# Manual shift knob.



## Throhhhh (Apr 16, 2019)

Hey everyone! Just picked up a 2016 Cruze LS manual transmission. And honestly I have never thought about changing the shift knob. But looking at these after market okay I kinda wanna do it. Is there any tips or tricks I can use to take it off? I tried turning counter clockwise and it didn’t budge. And also wanted to put a short throw shifter in. Would it be possible with having to hold a button to put it in reverse?


----------



## TheCruzen (Dec 17, 2017)

Some shift knobs (like on my 2012 ECO) just pull off, others (like the verano shifter) have a locking collar hidden under the shift boot. Reverse lockout is a function of the shifter assembly itself and therefor changing shifters would most likely get rid of that safety feature. I would suggest getting short throw linkage instead of a true short shifter, like these from 4htech sold by bnr 

2016+ M32 Short Shifter Q2-Shift 
http://store.badnewsracing.net/2013--2016-M32-Short-Shifter-L-Shift_p_227.html

I have the f40 version on my 2.0T swapped Cruze and I love it.


----------



## Throhhhh (Apr 16, 2019)

TheCruzen said:


> Some shift knobs (like on my 2012 ECO) just pull off, others (like the verano shifter) have a locking collar hidden under the shift boot. Reverse lockout is a function of the shifter assembly itself and therefor changing shifters would most likely get rid of that safety feature.

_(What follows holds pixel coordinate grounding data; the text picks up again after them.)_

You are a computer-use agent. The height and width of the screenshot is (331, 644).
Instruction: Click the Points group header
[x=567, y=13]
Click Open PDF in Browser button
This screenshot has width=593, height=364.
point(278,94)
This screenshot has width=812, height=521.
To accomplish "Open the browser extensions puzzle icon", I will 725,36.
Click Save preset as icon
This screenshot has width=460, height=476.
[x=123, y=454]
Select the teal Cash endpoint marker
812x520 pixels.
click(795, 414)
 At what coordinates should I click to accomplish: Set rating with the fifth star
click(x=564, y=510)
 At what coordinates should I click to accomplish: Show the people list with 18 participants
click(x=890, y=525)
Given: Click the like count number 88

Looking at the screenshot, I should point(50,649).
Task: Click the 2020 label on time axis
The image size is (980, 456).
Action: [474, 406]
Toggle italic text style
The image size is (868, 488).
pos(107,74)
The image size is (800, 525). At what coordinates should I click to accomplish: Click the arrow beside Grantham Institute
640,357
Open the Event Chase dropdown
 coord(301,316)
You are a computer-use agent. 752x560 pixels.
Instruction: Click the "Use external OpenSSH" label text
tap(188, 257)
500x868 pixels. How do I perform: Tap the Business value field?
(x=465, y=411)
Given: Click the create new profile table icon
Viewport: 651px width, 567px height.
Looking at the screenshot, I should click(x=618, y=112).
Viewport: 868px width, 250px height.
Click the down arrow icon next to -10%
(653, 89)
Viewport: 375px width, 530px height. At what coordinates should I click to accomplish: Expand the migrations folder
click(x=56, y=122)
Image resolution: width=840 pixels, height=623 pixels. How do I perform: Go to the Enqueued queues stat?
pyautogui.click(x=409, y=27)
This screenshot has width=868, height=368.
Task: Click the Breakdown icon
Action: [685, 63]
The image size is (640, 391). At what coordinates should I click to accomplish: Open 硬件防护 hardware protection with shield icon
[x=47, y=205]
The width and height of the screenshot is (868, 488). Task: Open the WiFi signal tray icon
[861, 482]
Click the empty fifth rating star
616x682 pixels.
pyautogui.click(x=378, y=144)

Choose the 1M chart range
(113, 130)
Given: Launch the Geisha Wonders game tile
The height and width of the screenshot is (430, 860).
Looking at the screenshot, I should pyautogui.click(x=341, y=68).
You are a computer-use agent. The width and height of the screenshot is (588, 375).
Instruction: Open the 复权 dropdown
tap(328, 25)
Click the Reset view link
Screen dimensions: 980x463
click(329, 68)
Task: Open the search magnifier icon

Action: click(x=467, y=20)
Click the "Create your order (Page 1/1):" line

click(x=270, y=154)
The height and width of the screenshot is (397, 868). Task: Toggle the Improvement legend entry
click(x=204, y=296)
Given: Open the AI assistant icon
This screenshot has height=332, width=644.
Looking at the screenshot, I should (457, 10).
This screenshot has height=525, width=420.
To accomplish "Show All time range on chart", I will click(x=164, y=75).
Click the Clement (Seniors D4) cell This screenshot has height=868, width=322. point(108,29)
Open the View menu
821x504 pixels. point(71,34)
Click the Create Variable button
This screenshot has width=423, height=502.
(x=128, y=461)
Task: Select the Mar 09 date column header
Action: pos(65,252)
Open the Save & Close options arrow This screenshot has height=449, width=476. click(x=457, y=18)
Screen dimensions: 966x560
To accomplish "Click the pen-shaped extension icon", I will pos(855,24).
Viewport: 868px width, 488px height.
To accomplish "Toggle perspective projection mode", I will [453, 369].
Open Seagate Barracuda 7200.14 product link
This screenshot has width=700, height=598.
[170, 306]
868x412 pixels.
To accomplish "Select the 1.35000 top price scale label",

I would suggest getting short throw linkage instead of a true short shifter, like these from 4htech sold by bnr
> 
> 2016+ M32 Short Shifter Q2-Shift
> http://store.badnewsracing.net/2013--2016-M32-Short-Shifter-L-Shift_p_227.html
> ...



If i have the non-turbo 1.4 would i still use the first one?


----------



## TheCruzen (Dec 17, 2017)

https://www.short-shifters.com/service/m32-transmission-shifter-differences/


----------